6.1 The member shall negotiate and clarify the fee structure and payment policy prior to the initiation of service and charge in a responsible and reasonable manner.
6.2 The member shall not misrepresent in any fashion services rendered or products dispensed.
6.3 The member shall be truthful and fair in representing him- or herself in fundraising activities.
6.4 The member shall honor all debt obligations.
6.5 The member shall maintain membership in PATH Intl. and pay the appropriate fee as determined by the Board of Trustees. Instructors shall remain in good standing with the annual compliance process for instructors
The member shall abide by PATH Intl. Standards and Guidelines and all state, local and federal laws.
The member supports PATH Intl. in its efforts to protect participants, equines, the public and the profession from unethical, incompetent or illegal practice.
8.1 The member shall present this PATH Intl. Code of Ethics to all staff and personnel, outlining their collective obligation to support it and address any questions or concerns pertaining to it.
8.2 The member accepts the responsibility to discuss suspect unethical behavior directly with the parties involved and, if unresolved, to report unethical, incompetent or illegal acts to PATH Intl.
The second challenge to Charity Hill Ranch’s reputation came from the man who introduced me to Chris O’Connell. The man sent me an email, stating that he had ended his relationship with the ranch. Of course, I wanted to know why and was told that she was demanding money from him. I called Chris. She explained that they had asked him to sign a boarding contract for his four horses. It would protect everyone, including him and his horses. The agreement also stated that he agreed to pay the boarding fees. He refused to sign and they asked him to move his horses. Asking him to pay for the food and shelter of his horses seemed like a logical and reasonable request. I told him to keep me out of it. Their disagrement had nothing to do with me or my project. When I refused to move Horses and Heroes from Charity Hill Ranch to the ranch he was now supporting, which just happened to be Traverse City Ranch that Chris helped create, he became abusive. He contacted our director, Larry Wilcox and told him that Charity Hill Ranch was being closed, because they were neglecting and abusing the horses. He was also very quick to point out here was another ranch available for the documentary. He also pitched his projects to Larry as alternatives to Horses and Heroes.
Shortly after, he filed abuse and neglect charges with the authorities. He made a point to tell me of his actions as if the accusation was proof of guilt. The next day Chris told me that the authorities had inspected the ranch that day and found his charges totally false. In their report, which is public record, they found the horses to be well cared for and the ranch well maintained.

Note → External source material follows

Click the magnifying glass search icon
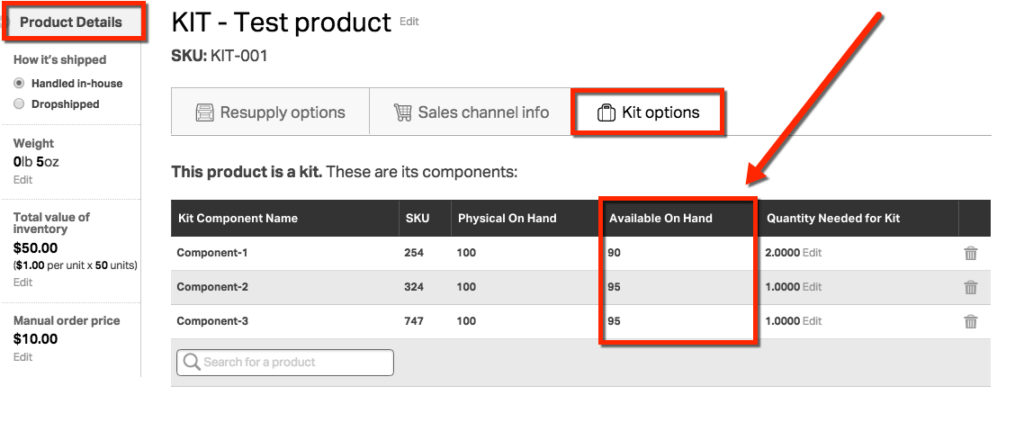This screenshot has height=422, width=1024. [191, 362]
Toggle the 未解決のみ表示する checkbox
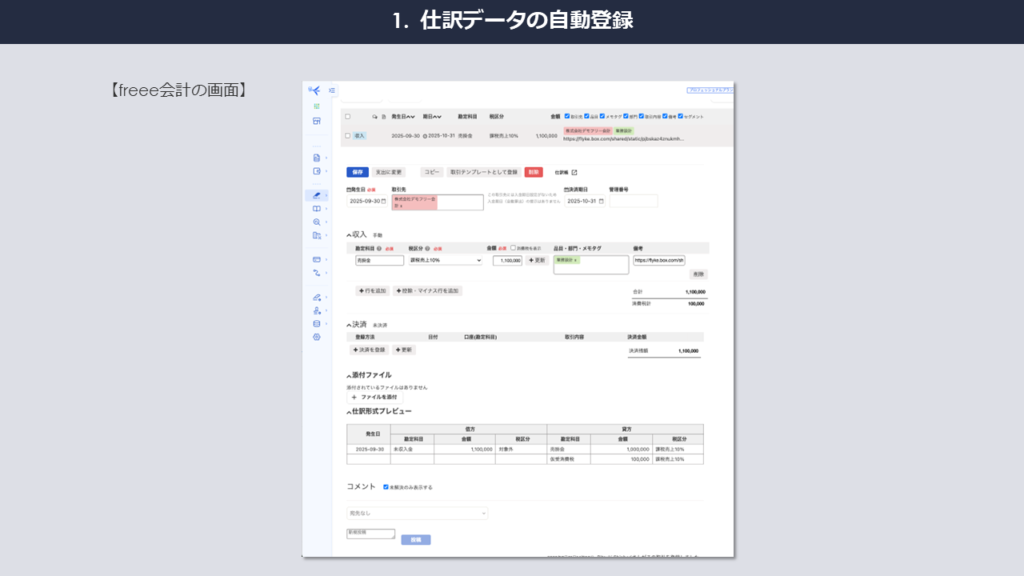The image size is (1024, 576). pyautogui.click(x=386, y=487)
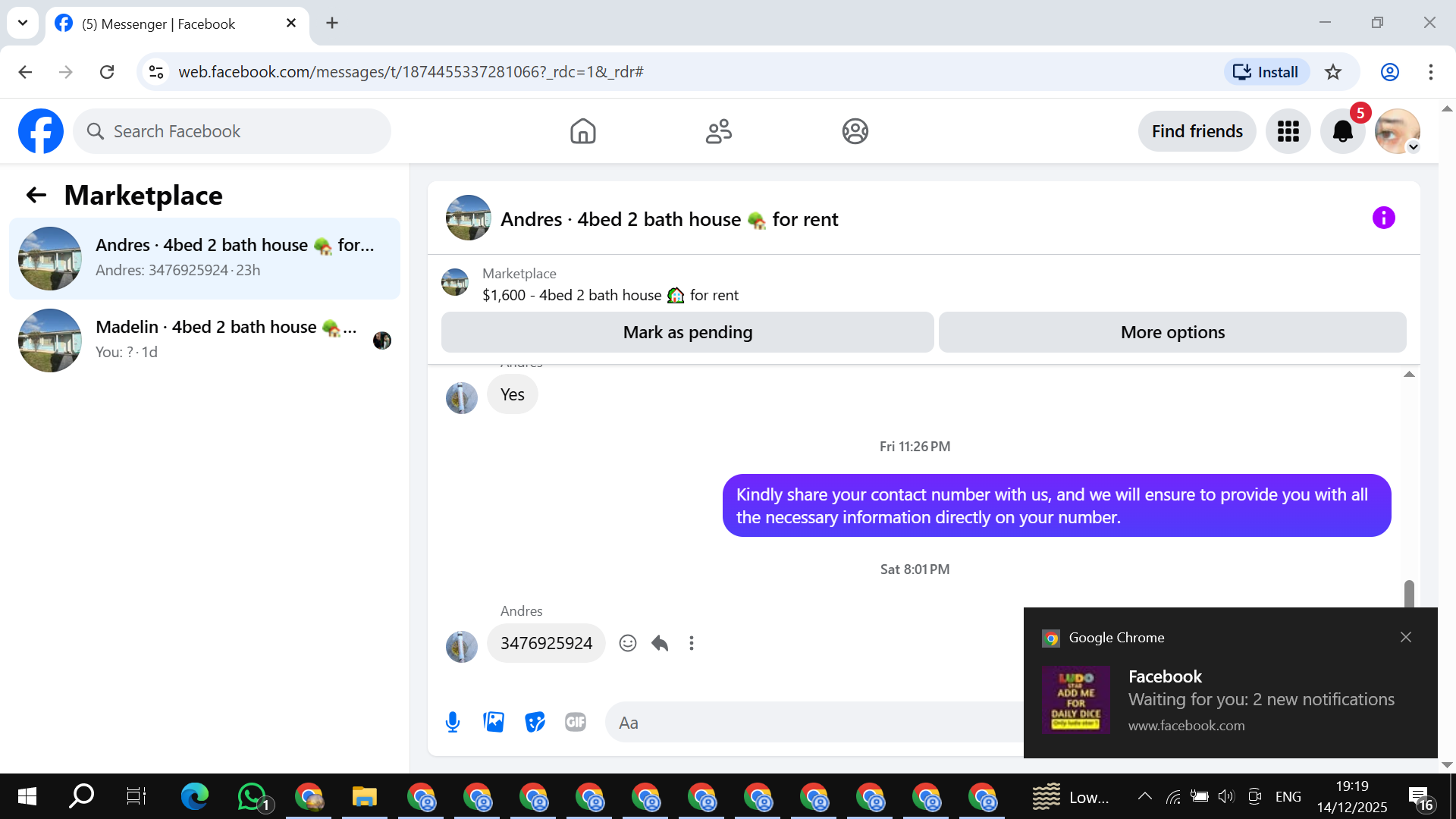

We were out there a week to ten days later to film footage for Horses and Heroes. Our footage proves that all the horses, including his, were well cared for. Although horses can lose weight rapidly, it takes much longer for them to gain weight.
He continued to harass me by email and telephone continued until I blocked him on Facebook and threatened to take legal action.
It took him months and a court order for him to move his horses. Common sense states that if he truly thought they were at risk, he would have immediately moved them. But he did not.
I am writing this posting because these events continue to affect both the Charity Hill Ranch and our documentary, Horses and Heroes. The ranch has lost sponsors and donations that the ranch it needs keep their programs affordable. Investors have shied away from Horses and Heroes, because of the location. I am asking that before you accept the message as truth that you look at the messenger and their motives. Ask yourself: Would an internationally known and respected organization that has been around since 1969 risk their reputation for one small ranch? Wouldn’t he have immediately removed his horses if they were in danger?
I’m asking those who read this to help both Charity Hill Ranch and our documentary Horses and Heroes. Please don’t let these two self serving people hurt those who are trying to help.